You are viewing a plain text version of this content. The canonical link for it is here.

Posted to issues@trafficserver.apache.org by GitBox <gi...@apache.org> on 2020/10/22 17:06:37 UTC

[GitHub] [trafficserver] shinrich opened a new issue #7290: Clarification and/or configurability of what it means for a server to be dead/down

shinrich opened a new issue #7290:
URL: https://github.com/apache/trafficserver/issues/7290

While working with @djcarlin and @bryancall to understand an issue from deploying the dead server no retry feature added in PR #7142, we were surprised by when exactly servers are marked dead.

In the case where transactions are retryable, things pretty much worked as expected. If the handshake failed or the request is sent but the origin fails to return data and is retryable, the address is tried the number of times specified in proxy.config.http.connect_attempts_rr_retries (at least once PR #7288 is applied) before marking the IP address as down and moving onto the next IP address.

However, if the transaction failed after sending the header and it is not retryable (e.g. a POST request), the ip address is marked down immediately (the retry count in proxy.config.http.connect_attempts_rr_retries is ignored). If the origin only times out now and again due to larger requests, taking it down immediately seems bad particularly using the new feature that avoids the retries against the down server in the dead period. However, if the server is consistently failing to respond to post requests, it should be marked down.

Probably this down decision criteria needs to be configurable. Some origins need different criteria than others. Some should only be marked down in the initial handshake fails. Others should be marked down but only if no data was returned. Or maybe you want to mark things down only for specific origin connection failures.

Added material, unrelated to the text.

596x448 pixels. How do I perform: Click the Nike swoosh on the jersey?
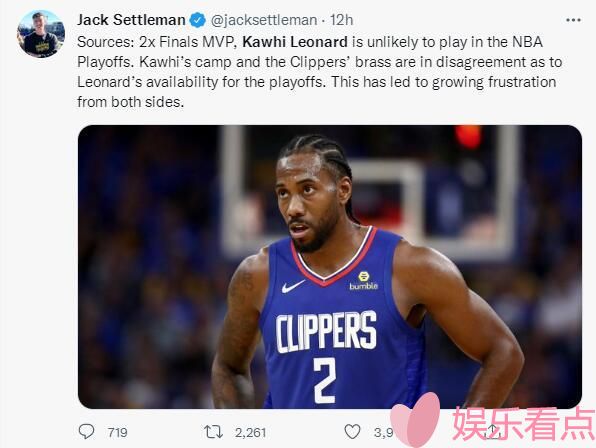293,286
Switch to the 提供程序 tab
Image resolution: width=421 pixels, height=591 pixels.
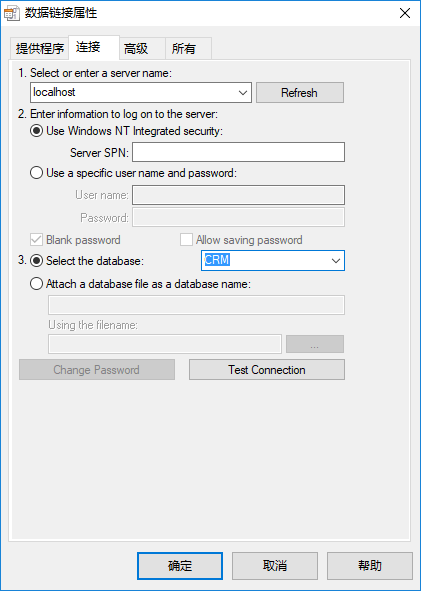[39, 49]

----------------------------------------------------------------
This is an automated message from the Apache Git Service.
To respond to the message, please log on to GitHub and use the
URL above to go to the specific comment.

For queries about this service, please contact Infrastructure at:
users@infra.apache.org

[GitHub] [trafficserver] shinrich commented on issue #7290: Clarification and/or configurability of what it means for a server to be dead/down

Posted by GitBox <gi...@apache.org>.

shinrich commented on issue #7290:
URL: https://github.com/apache/trafficserver/issues/7290#issuecomment-819884085


   @djcarlin updated our configs to set  proxy.config.http.down_server.abort_threshold  higher than any of our other timeouts (basically making sure this config never did anything), and our down server failures greatly reduced.


-- 
This is an automated message from the Apache Git Service.
To respond to the message, please log on to GitHub and use the
URL above to go to the specific comment.

For queries about this service, please contact Infrastructure at:
users@infra.apache.org

[GitHub] [trafficserver] shinrich edited a comment on issue #7290: Clarification and/or configurability of what it means for a server to be dead/down

Posted by GitBox <gi...@apache.org>.

shinrich edited a comment on issue #7290:
URL: https://github.com/apache/trafficserver/issues/7290#issuecomment-819885851

Did some more work today on down servers in our environment.

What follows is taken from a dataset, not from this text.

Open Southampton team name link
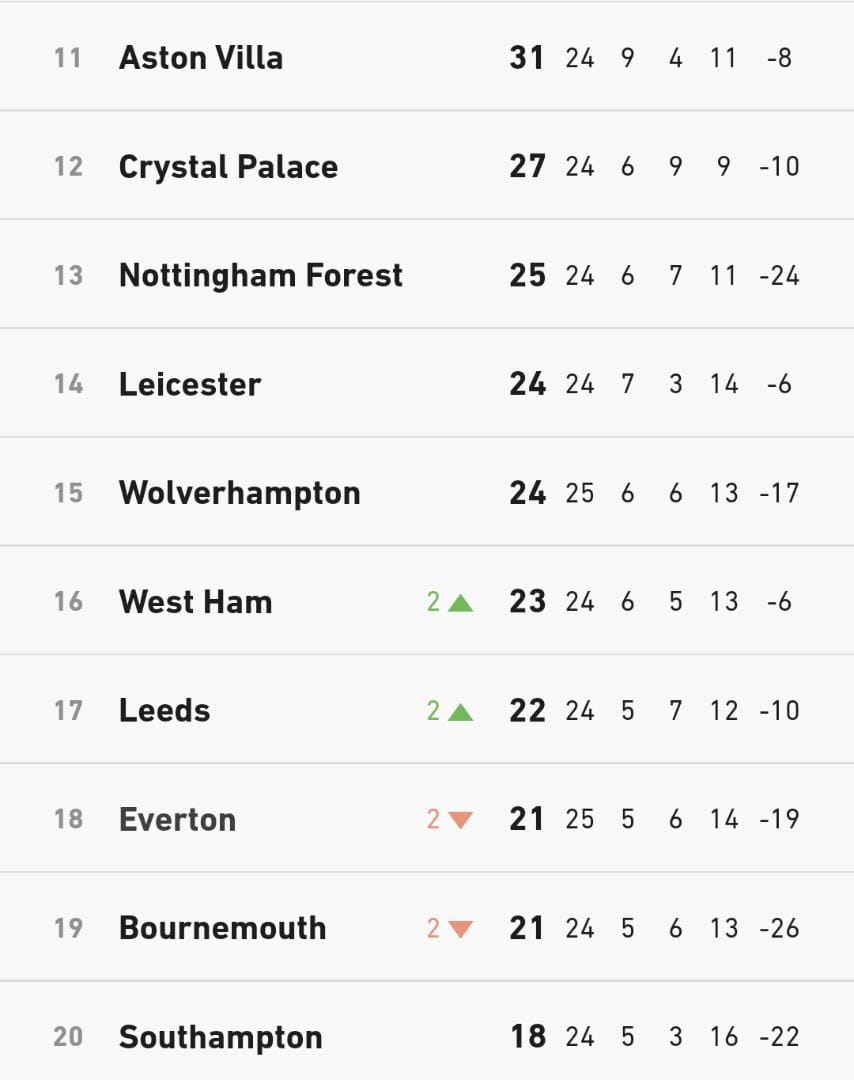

One think I hadn't noticed before was that an origin failure only contributes to the down server count if the t_state->current.server->connect_result is non-zero. That is a real error happened during the TCP/TLS connection failure. There are many messages generated in error.log where the connect_result is 0 and a failure happened between connect open and first byte from server. These transactions are available for retries, but they don't contribute to the counts to marking a server down.

Locally, we are trying a built that only adds a log to error.log if it really is a connect failure. It really cut down the noise in our logs.

Once we remove the noise, we see the following cases for origin connection failure in our environment

ENET_SSL_CONNECT_FAILED - I added this in the case of ERROR_SSL_ERROR in the TLS handshake negotiation. It seems for us this is mostly due to server cert verification failure.

Connection timed out [110] - A time out during the handshake

No route to host [113] - The DNS entry for the origin is still there, but the machine has been decommissioned.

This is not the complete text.